Discover Nikkei

https://www.discovernikkei.org/en/journal/2023/4/28/passing-time/

Chapter 1—Passing Time

As I strode down the station corridor past the ticket gates, I became nostalgic for my childhood in Southern California. It was dinner time, and in the four months I’d been in Japan I had tried nearly every bento type in the supermarket. I wanted to eat something different, and so suddenly I veered out from the flow of traffic and found myself standing under a large overhead menu. I studied it, sounding out the choices one katakana symbol at a time. Thank God for the photos! Big Mac. Quarter Pounder. Chicken McNuggets.

I dismissed these offerings. If I was going to take a break from my usual Japanese diet, I wanted to eat something that I couldn’t get back home. Shrimp burger was the answer—with large fries and a hot Lipton tea. Ok, I could get french fries in L.A.—anywhere, really. Drinking tea, however, had become de rigeur for me while living in Tokyo, although never Lipton.
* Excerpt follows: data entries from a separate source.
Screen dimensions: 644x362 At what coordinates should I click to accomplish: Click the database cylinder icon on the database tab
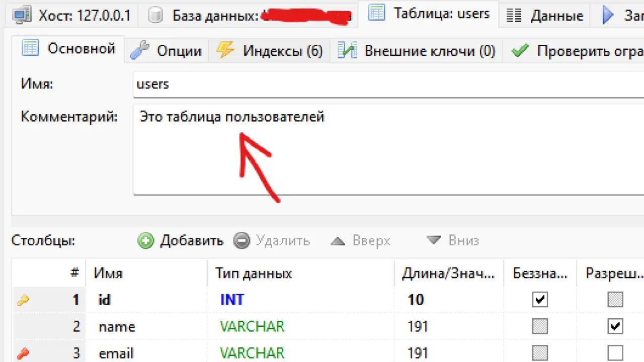coord(156,15)
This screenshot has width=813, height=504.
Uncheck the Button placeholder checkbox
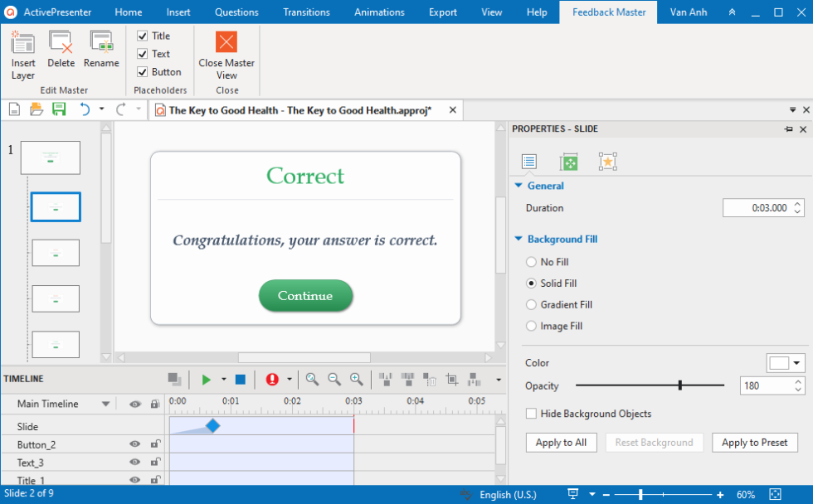point(141,71)
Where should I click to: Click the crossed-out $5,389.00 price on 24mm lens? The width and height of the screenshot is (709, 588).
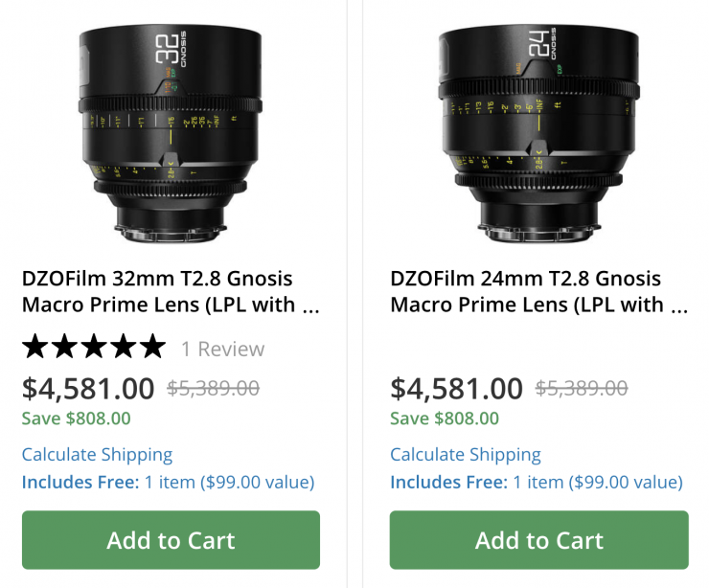[x=582, y=388]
As I reached the counter my smile dropped and breadth quickened. Chotto matte kudasai. The menu didn’t have numbered meal sets, so I couldn’t simply pronounce “Naamba fai-bu set-oo onegai shimasu.” I gathered myself and ordered à la carte while pointing to pictures of the chosen items.

That wasn’t too bad, but then the dreaded happened. The chirpy female clerk asked me a question. I expected her to repeat my order and announce the price to be paid. But she spoke, and I froze before my familiar only-in-Japan instinct kicked in. “HAI,” I said, and repeated it in response to her follow-up question, each time hunching my shoulders and slightly bowing my head.

This was a ritual for me in Japan. Do you need a bag for your item? HAI. This is a sushi bento you’re buying? HAI. Do you want a little ice pack to keep it cool for your trip home? HAI. This is a 10,000 yen bill you’re giving me? HAI.

When I picked up my order and saw two meal sets, I realized that this time “HAI” wasn’t the right answer.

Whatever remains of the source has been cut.